Credit:  by Doug Williams, Business Editor, The News Journal, delawareonline.com 27 March 2012 ~~

Expect a contentious hearing in Legislative Hall Wednesday on Delaware’s renewable power purchase requirements for electric utilities.

Current law sets up a graduated requirement that will require utilities to buy 25 percent of power from renewable sources. A bill proposed by Rep. Greg Lavelle, R-Sharpley, would freeze the requirements at today’s level – 8.5 percent.

Lavelle said he’s concerned about the price impact on ratepayers and wants to review the requirement in light of new market conditions.
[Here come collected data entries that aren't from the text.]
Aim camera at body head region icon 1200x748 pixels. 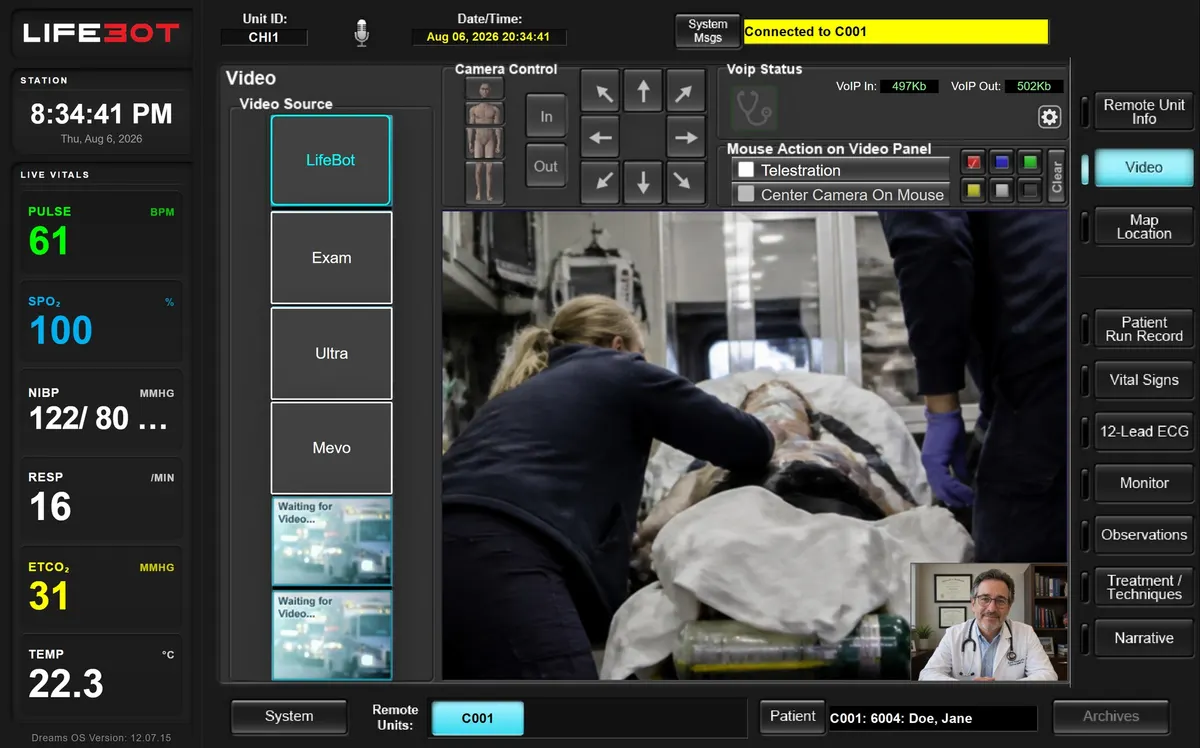pos(485,88)

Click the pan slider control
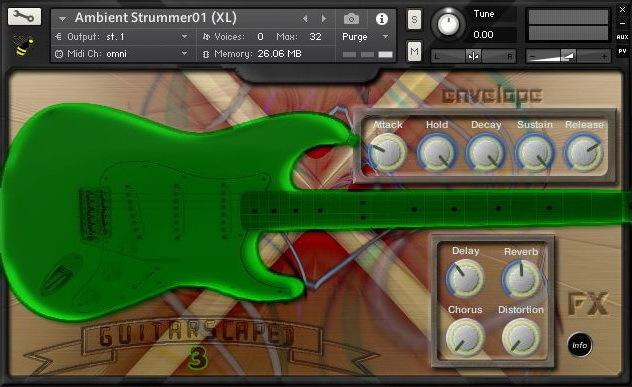tap(473, 56)
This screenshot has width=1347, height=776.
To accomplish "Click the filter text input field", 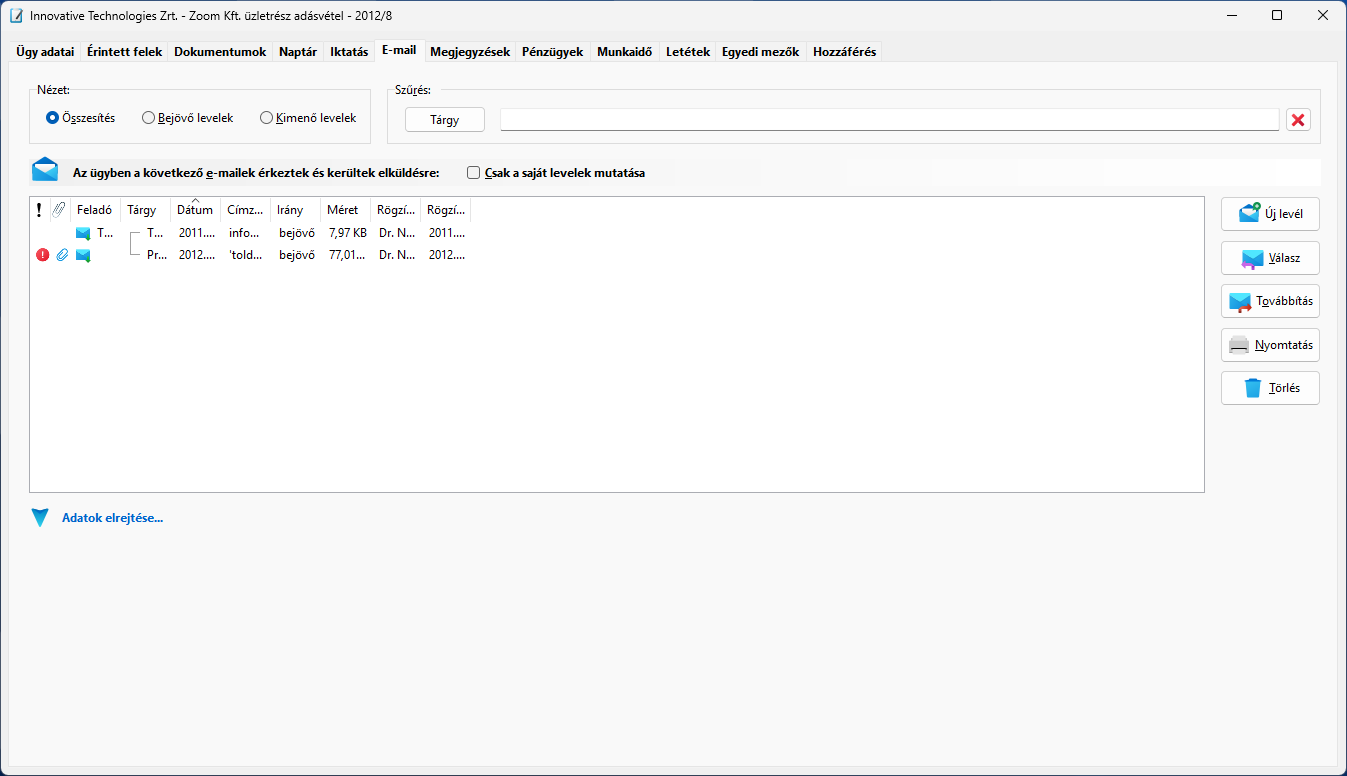I will point(889,120).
The law helped make possible the Bluewater Wind offshore wind power contract with Delmarva Power, as well as contracts with three rural, land-based wind farms, a solar park in Dover and an agreement with the Sustainable Energy Utility to help support the state’s solar energy industry.

But the Bluewater plan was largely abandoned last year, natural gas prices have dropped, and Delaware power plants have upgraded to pollute less.

“We’ve had some successes with renewables and we’ve had some failures with renewables,” Lavelle said. “I think we need to review these things from time to time. We pass them, we put them on the shelf, and then we don’t look at them.”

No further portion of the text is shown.